Já Poutou quer o contrário: acabar imediatamente com o estado de emergência e desarmar a polícia. “A polícia anda a matar jovens, em vez de lutar contra o terrorismo”. Para pôr termo ao terrorismo, “é preciso parar de atacar o Médio Oriente” e “parar de vender armas aos sauditas”, diz Poutou.

E o modelo social vencedor é…

Durante o debate, a representação francesa da Comissão Europeia foi oferecendo serviços de “fact-checking” em tempo real. Sobre a questão dos trabalhadores estrangeiros em França isentos de taxas sociais, lembram que são apenas 1% da população.

A terceira parte do debate foi dedicada ao modelo social que os candidatos idealizam para a França no futuro, mas também aqui todo o discurso esteve impregnado pelo tema da Europa. Marine Le Pen diz que os serviços públicos “são muito criticados” e que “os serviços públicos não devem ser negócios”. Emmanuel Macron afirmou que é “tempo de parar de mentir aos franceses” — o sistema como ele existe atualmente não é sustentável e por isso sugere que, para as gerações futuras poderem usufruir desses serviços, “as autoridades locais deviam parar de substituir os trabalhadores públicos” de forma a poupar “60 mil milhões de euros”. Fillon concorda: “Devemos tentar eliminar 8% das posições no serviço público, cerca de 1,5% ao ano”, propôs o centrista.

Do outro lado da barricada: Poutou, Lassalle e Mélechon. O primeiro declara um “estado de emergência social devido ao nível de desemprego, pensões baixas e dificuldades de acesso à habitação” e acusa Fillon de canalizar fundos públicos para a sua família em vez se estar preocupado com a dívida. Os três pedem mais impostos sobre as grandes fortunas e Mélechon, em contraciclo com os cortes propostos por Macron e Fillon, diz que “são precisos mais trabalhadores públicos nos setores na educação e da saúde”.

Hamon atacaria Fillon na sua proposta de cortar o número de funcionários públicos. “Durante a crise foram eles que sustentaram este país”, disse Hamon, que apesar de se revelar fiel às suas ideias apareceu neste debate um pouco mais apagado do que é normal vê-lo nos seus encontros com apoiantes.

Notas póstumas

É quase altura de usar o “literalmente”. Depois de quatro horas de debate, a fadiga era evidente nos candidatos.
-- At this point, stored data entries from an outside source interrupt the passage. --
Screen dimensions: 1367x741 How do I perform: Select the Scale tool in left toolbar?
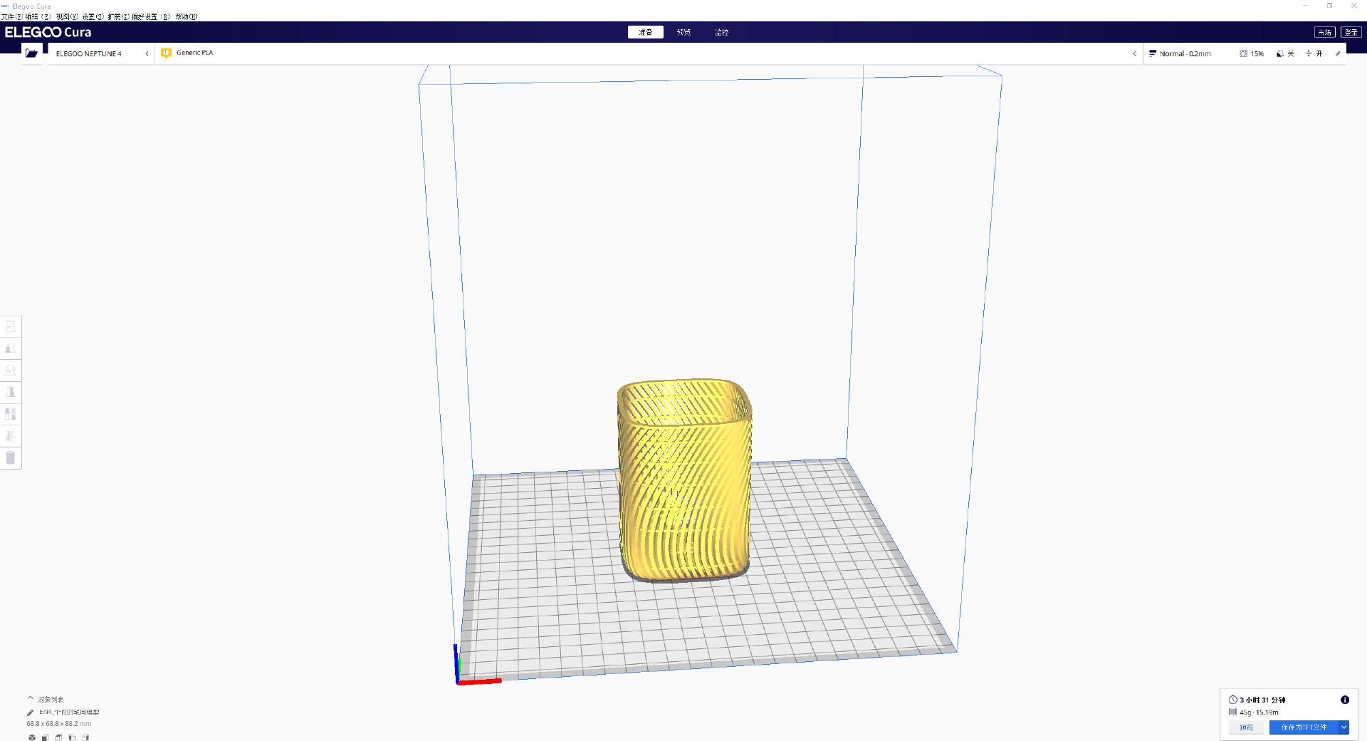coord(11,349)
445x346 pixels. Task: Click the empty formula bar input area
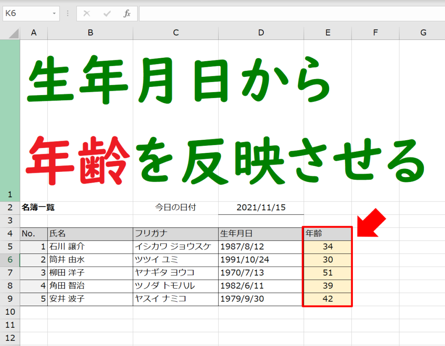tap(292, 13)
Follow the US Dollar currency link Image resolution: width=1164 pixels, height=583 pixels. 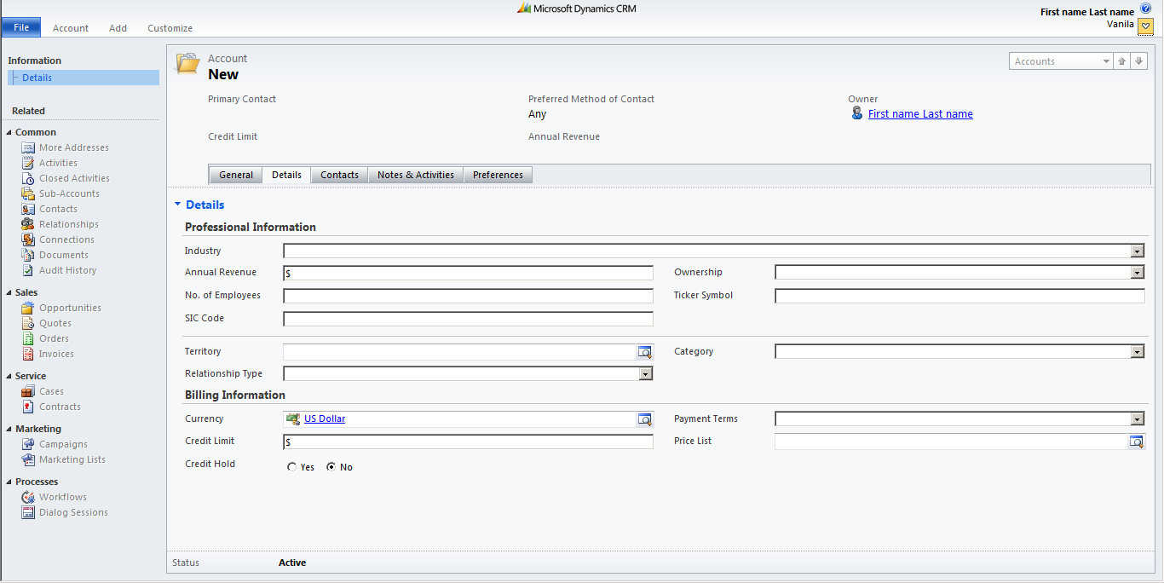click(324, 418)
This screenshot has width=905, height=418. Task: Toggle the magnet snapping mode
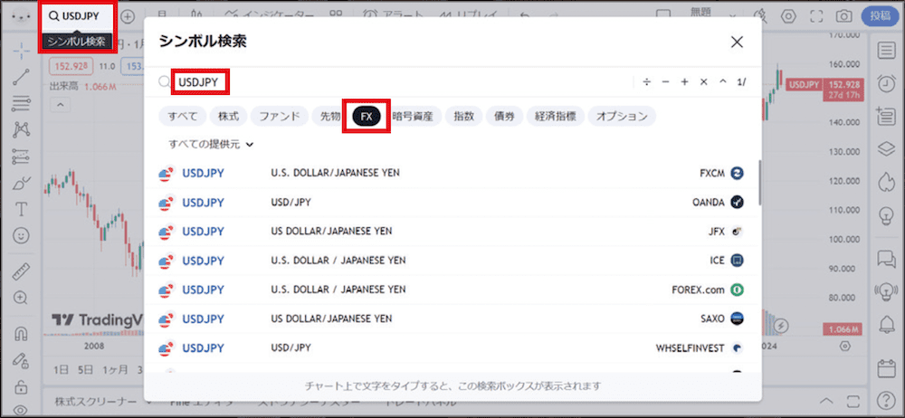coord(22,333)
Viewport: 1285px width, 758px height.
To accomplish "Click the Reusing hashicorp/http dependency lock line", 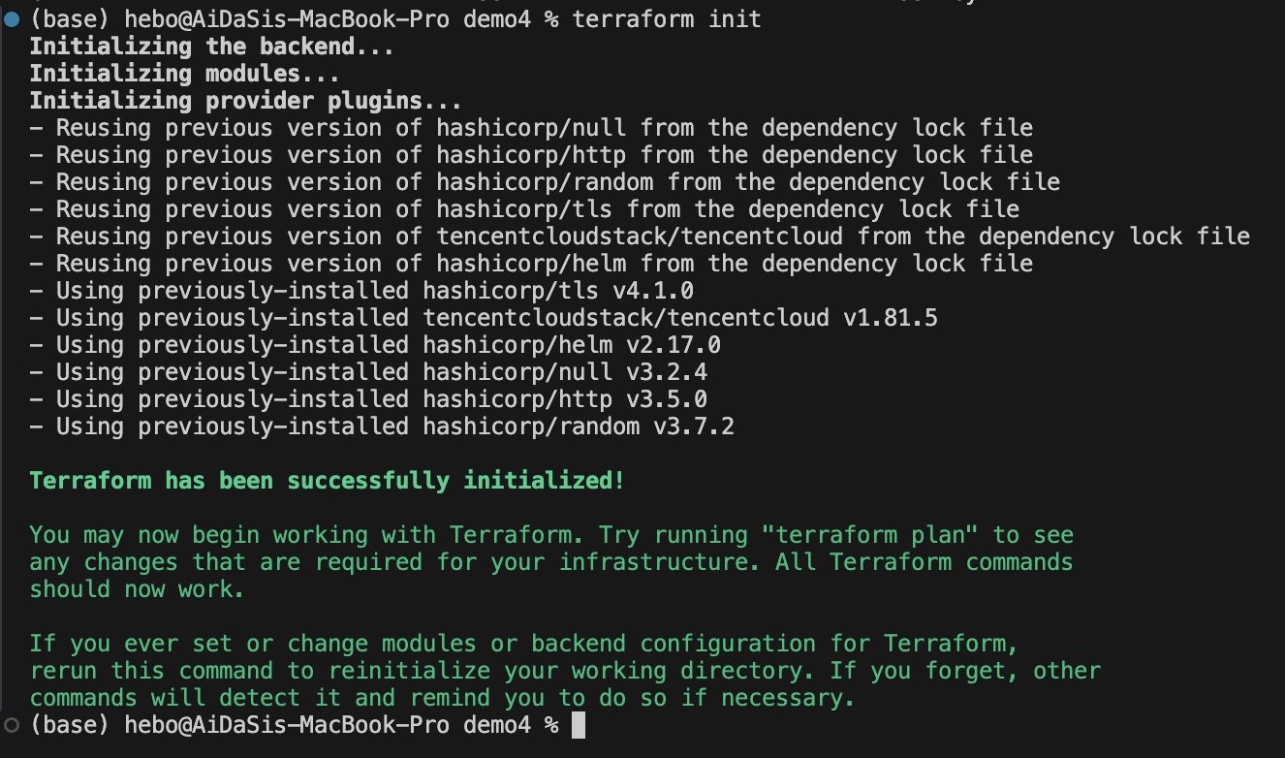I will point(531,155).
No último minuto de que dispôs, Marine Le Pen pediu que se unissem a ela “todos os franceses que se sentem parte de um povo e uma cultura em perigo”. Fillon disse que a França está “numa posição difícil num mundo perigoso” e que para voltar a sentir “o sabor da felicidade” é preciso uma “mudança radical” e ele é “o único” que pode “unir esquerda e direita”. Macron pediu aos eleitores para “mudar a página”, não dos últimos cinco anos mas dos últimos 20. Mélenchon concluiu dentro do registo habitual, ao pedir uma França que não se deixe subjugar “ao reino dos ultra-ricos”.